Berliner Verkehrsblätter
- Founder(s): Siegfried Münzinger and Wolfgang Kramer
- Founded: 1954; 72 years ago
- Language: German
- Headquarters: Berlin, Germany
- Website: www.verkehrsblaetter.de

= Berliner Verkehrsblätter =

German transport periodical

The Berliner Verkehrsblätter is a German periodical dedicated to the transport sector, published monthly since 1954. It is subtitled Informationsschrift des Arbeitskreises Berliner Nahverkehr e.V.

==History==
Berliner Verkehrsblätter was founded in 1954 by Siegfried Münzinger and Wolfgang Kramer. It was published in 1954 and 1955 under the name Der Berliner Verkehrsamateur. The aim of the journal was to record and document the modernisation in the transport sector that began with the reconstruction with new technology and new vehicles in a traffic chronicle to be updated. The information brochure has been published monthly since the beginning and began with a free, three-page and hectographed edition of 30 copies. At the beginning of the 1970s, the volume was 20 pages and the print run was over 500 copies, still written on a hand-held matrix and duplicated by hand.
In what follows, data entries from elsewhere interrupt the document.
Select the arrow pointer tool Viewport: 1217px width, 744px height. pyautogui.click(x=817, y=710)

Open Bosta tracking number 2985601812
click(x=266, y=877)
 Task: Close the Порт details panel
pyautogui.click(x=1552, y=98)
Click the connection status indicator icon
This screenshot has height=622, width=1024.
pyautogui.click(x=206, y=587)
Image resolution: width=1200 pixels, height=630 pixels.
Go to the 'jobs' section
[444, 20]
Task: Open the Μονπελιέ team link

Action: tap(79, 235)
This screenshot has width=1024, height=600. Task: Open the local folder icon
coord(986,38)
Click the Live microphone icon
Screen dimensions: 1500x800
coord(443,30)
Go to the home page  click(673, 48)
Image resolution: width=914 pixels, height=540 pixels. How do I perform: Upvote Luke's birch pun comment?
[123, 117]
Since January 1972, the Verkehrsblätter have been produced in offset printing and are now also available online. Today (as of 2018), the magazine has 20 to 24 pages in DIN A4 format and is distributed by subscription or through specialist shops.

==Topics==
According to the Berliner Verkehrsblätter [...], the reports cover current and historical topics: Line chronicle, fleet, tariffs, museum vehicles, technology, reviews and current short news from the areas of S-Bahn, U-Bahn, railway, tram, bus and passenger shipping. Photos and illustrations supplement the reports. The topics of issue 1/2012 include, for example: Berlin steam tram 1886-1898 and milestones at the main and cemetery railway. A series of publications supplements the publications of the Berliner Verkehrsblätter. The books include a tram line chronicle from 1945 to 1993, a chronicle of the Berlin subway and a compendium of Berlin S-Bahn stations.

In addition to its publishing activities, the Berliner Verkehrsblätter participate in exhibitions, special trips, and information events.